*Source excerpt:*
══════
You were not particularly specific about your fields of study, but here are some bullet points that would help guide you:
What is the key point (thesis) that you intend to argue/prove beyond reasonable doubt in this dissertation? Write a short "Twitter-length" version, then a longer one.
What are the key sub-points (evidence/arguments) that you need to present in order to prove your thesis? Include only the indispensable ones. Later on, you might be able to add a few non-essential ones, but keep it simple.
What are the key points that previous researchers have argued regarding your topic, and how is your work going to improve upon their work? Which of their points do you agree, disagree and why?
What is the basic background information that you must add to each key point, so that all of the final judges can understand all of your arguments clearly? Since you are doing interdisciplinary work, it is likely that each of the professors will come from a different field. What is obvious for one person is completely unknown to another. Never assume that some background info is "too obvious" to write. Be concise and direct, make sure that all of your readers have the necessary background information at hand to understand the gist of your arguments. Footnotes can help to accommodate some of that info without breaking the flow of your argument.
══════
*Extracted records:*
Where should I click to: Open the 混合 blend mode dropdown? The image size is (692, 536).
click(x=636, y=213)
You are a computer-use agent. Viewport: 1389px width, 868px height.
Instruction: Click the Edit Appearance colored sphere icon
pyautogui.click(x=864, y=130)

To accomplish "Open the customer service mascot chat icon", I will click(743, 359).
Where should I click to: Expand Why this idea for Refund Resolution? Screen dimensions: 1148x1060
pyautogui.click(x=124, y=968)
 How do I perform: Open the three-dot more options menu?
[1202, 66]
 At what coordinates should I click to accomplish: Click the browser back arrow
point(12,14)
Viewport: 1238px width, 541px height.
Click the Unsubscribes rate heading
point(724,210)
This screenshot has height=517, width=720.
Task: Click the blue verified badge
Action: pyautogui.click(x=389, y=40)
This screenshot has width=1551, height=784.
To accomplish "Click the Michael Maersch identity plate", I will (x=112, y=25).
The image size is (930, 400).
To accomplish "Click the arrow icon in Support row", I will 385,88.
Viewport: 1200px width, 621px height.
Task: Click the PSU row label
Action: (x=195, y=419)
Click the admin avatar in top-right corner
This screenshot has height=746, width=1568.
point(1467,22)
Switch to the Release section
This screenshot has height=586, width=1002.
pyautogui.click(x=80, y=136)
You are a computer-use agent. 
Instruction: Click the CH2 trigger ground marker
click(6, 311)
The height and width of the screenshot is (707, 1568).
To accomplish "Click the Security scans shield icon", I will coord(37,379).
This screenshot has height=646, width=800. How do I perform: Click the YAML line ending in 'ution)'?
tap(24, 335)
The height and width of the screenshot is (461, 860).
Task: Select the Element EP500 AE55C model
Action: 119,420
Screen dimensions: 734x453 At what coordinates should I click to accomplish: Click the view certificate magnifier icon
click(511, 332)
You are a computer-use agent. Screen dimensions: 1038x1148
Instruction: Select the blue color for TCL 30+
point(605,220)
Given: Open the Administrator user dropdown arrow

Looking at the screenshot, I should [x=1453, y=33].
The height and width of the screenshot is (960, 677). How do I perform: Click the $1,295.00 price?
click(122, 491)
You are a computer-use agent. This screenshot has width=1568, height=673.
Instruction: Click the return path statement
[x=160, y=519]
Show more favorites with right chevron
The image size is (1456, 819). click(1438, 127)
══════
*Written instruction 1:* Write out the dissertation advice from "What are the key points" up to and including "of your argument.".
*Written instruction 2:* Put this sentence from the dissertation advice into Spanish: "Footnotes can help to accommodate some of that info without breaking the flow of your argument."
Work only from the dissertation advice.

*Problem solution 1:*
What are the key points that previous researchers have argued regarding your topic, and how is your work going to improve upon their work? Which of their points do you agree, disagree and why?
What is the basic background information that you must add to each key point, so that all of the final judges can understand all of your arguments clearly? Since you are doing interdisciplinary work, it is likely that each of the professors will come from a different field. What is obvious for one person is completely unknown to another. Never assume that some background info is "too obvious" to write. Be concise and direct, make sure that all of your readers have the necessary background information at hand to understand the gist of your arguments. Footnotes can help to accommodate some of that info without breaking the flow of your argument.

*Problem solution 2:* Las notas al pie pueden ayudar a incluir parte de esa información sin interrumpir el hilo de tu argumentación.